本来女性の正装はドレス。でも、ドレスはねぇ。
「無理無理無理無理、ギチギチのコルセットとかホント無理無理無理無理」
というキリアの訴えもあり考えるきっかけになったの。それで、頭を捻り、公的な場所に女性でもドレスアップせずに出られる服装というのを探してみた結果。
魔導師はドレスアップしないことが多いと発覚。豪華な刺繍で国や家柄、所属が分かる神官様が身につける法衣というものに似たロングスカートに見えるゆったりとした形の重厚な作りの物を着ているのよ。
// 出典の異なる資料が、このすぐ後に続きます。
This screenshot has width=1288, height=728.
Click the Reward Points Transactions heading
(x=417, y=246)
ドレスアップする理由としては尊き人の前でみすぼらしい格好をしてはならない、足や腕を無駄に晒さず品位を保つ、ということに貴族の『目立ちたい、自慢したい』がプラスされて女性はドレスになったらしい。
てことは? きっちりかっちりした、足や腕が見えない正装と言えるものを身につければ良いわけで? じゃあ、その辺詳しい人たちにアドバイスもらえばいいわけで?
ということで出来たのが今私とキリアが着ているもの。
「その正装、かっこいいですよねぇ」
「うるさい!!」
「えっ?!」
「緊張してるのに話しかけるな!! 覚えた礼儀作法忘れるじゃない!!」
「あ、はい、すみません」
キリアがアベルさんを一刀両断した。キリア、今さらだけどキレた相手は法王の次に偉い人だからね……。
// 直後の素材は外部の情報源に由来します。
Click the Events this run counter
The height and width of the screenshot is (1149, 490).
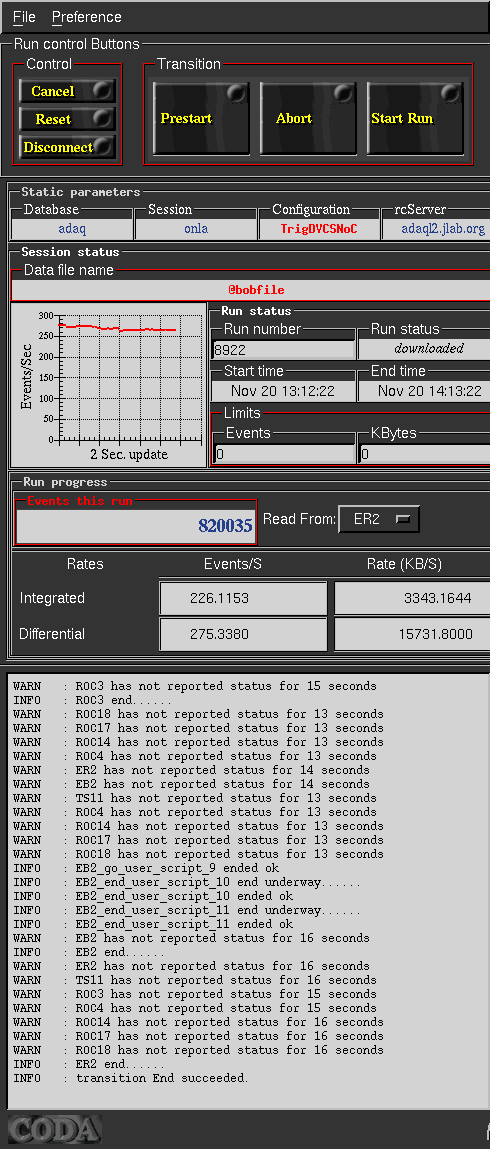[x=136, y=525]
「これ、男でもちょっと変えれば着れそうだよな。 《ハンドメイド・ジュリ》の正装なら俺も欲しい」
ローツさんが私の正装を見ながら感心した声で誉めてくれた。
「そうそう、グレイとローツさんのも作る予定。先にライアスの男性用は仕立てて貰うつもり、ライアスとフィンも私達と同じで正装なんて持ってないからこれを機にあの二人も身分の高い人たちの知り合いが増えたから持ってて損はないと思って」
「おおっ、後でライアスに見せてもらおう」
私が取り入れたかったのは、リクルートスーツのかっちり感。ジャケットって、ウエストや腕に合わせて採寸したものってすっきりしてていいよね。スカートは流石にリクルートスーツのはこちらでは不作法になるので足首まで隠れるロングスカートにしたけども。
ジャケットは少し丈の短いものでボタンは二つ。ポケットは無し。袖と襟に銀糸で豪華に花や鳥を細かく刺繍してもらっている。スカートはジャケットに合わせて至ってシンプルな作りで裾に向かって広がっているフレアスカートだけどあまりヒラヒラしないようになっていて、裾にもジャケットと同じ刺繍をしてもらっている。ちなみにジャケットの下、インナーは正装と同じ生地でデコルテを見せるシンプルな襟元にしてネックレスが映えるようにしてある。そして裏地を柔らかくて薄いものにしたのと半袖になっているから動きにくいなどの不便はなし。
で、これを作ると決めたとき困ったのが色。
こういうドレス以外の正装の場合、特に国王との謁見や国の冠婚葬祭となると殆どが白かそれに準ずる色。光沢あるベージュやライトグレーとか白に近い色ね。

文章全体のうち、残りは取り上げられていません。